• _Your objective_
Write out the passage about the delayed flight word for word, from "The airport was" to "all their food.".

The airport was packed. There were three flights leaving all in the space of two hours. Once we past through security, everyone funnelled into this tiny little departure lounge with a 5mx5m duty free shop, two tacky gift shops and a counter that sold ice cream and alcohol. The rest of the room was filled up with people. Lots and lots of sweaty people frustrated and annoyed that the flights were delayed. We sat on the floor in the corner of the room, as all the seats were taken – the door to the VIP lounge would open every couple minutes, forging a gust of cool air our way, making it bearable. Once we finally boarded our 110 minute delayed flight to Brisbane, we checked our connecting flight to Adelaide. It didn’t look like we were going to make it. Up in the air, everyone had gotten so hungry, including us, that they sold out of basically all their food.

As we were landing, the hosts went through all the connecting flights and ones that were cancelled. We still didn’t know what we were doing until we got off the plane. Someone was holding a sign with our name on it. As we approached, she proceeded to hand us a bundle of papers including a cab fair card, times for bus shuttles, a $50 food voucher each and our booking sheet for our hotel room – SCORE! The airline had organised us a hotel room to stay in for the night, as we had already missed our flight. When we got to the hotel, we made sure to use the entire $100 on delish takeout from the joint restaurant downstairs and even watched a movie, savouring an extra night of the honeymoon. Pitifully, we had to get up really, really early the next morning as they had placed us on the earliest flight back to Adelaide.

• _Available data_
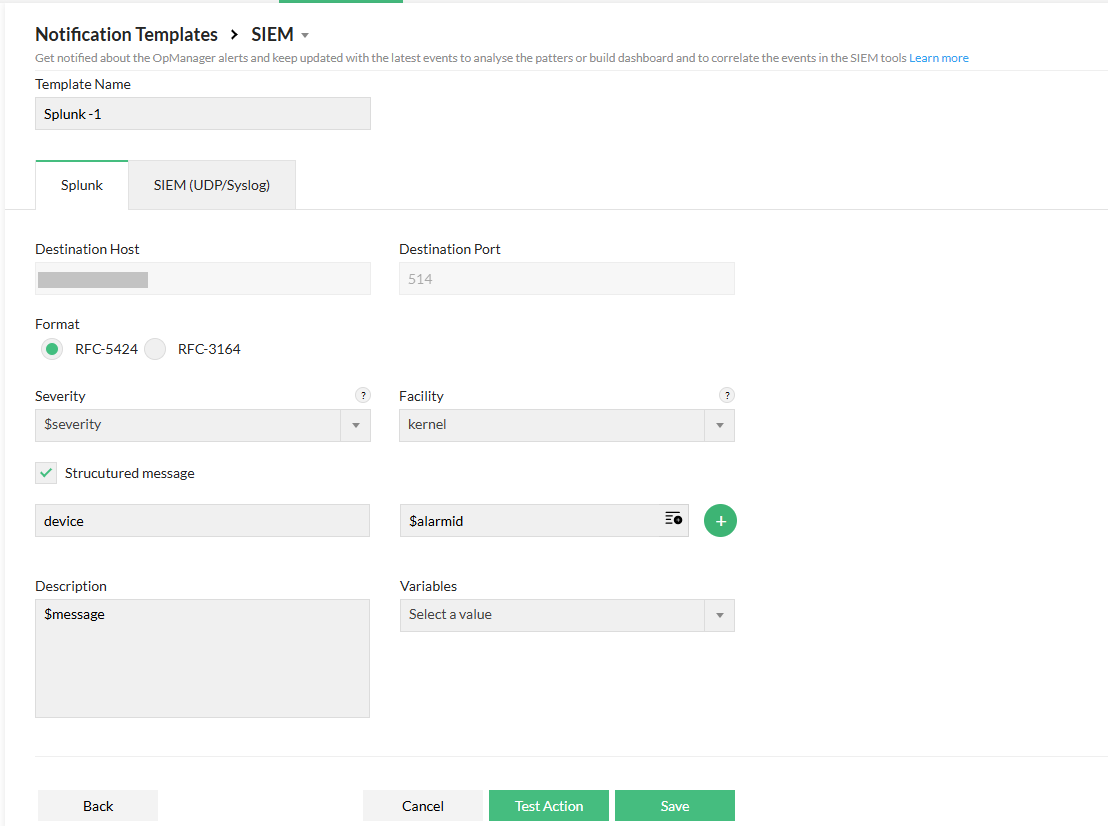
Task: Open the Facility dropdown showing kernel
Action: pyautogui.click(x=720, y=425)
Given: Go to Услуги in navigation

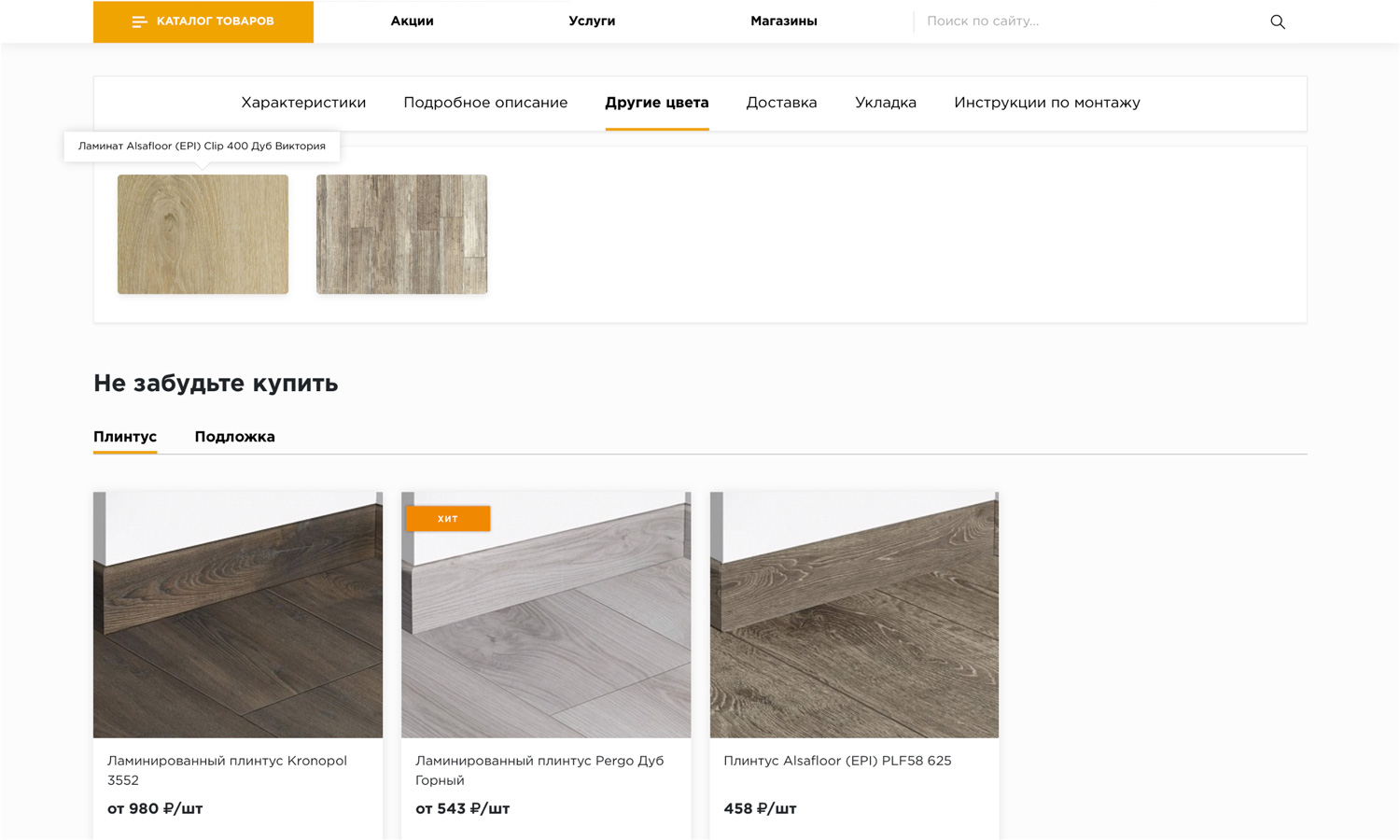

• _Result of the exercise_
The airport was packed. There were three flights leaving all in the space of two hours. Once we past through security, everyone funnelled into this tiny little departure lounge with a 5mx5m duty free shop, two tacky gift shops and a counter that sold ice cream and alcohol. The rest of the room was filled up with people. Lots and lots of sweaty people frustrated and annoyed that the flights were delayed. We sat on the floor in the corner of the room, as all the seats were taken – the door to the VIP lounge would open every couple minutes, forging a gust of cool air our way, making it bearable. Once we finally boarded our 110 minute delayed flight to Brisbane, we checked our connecting flight to Adelaide. It didn’t look like we were going to make it. Up in the air, everyone had gotten so hungry, including us, that they sold out of basically all their food.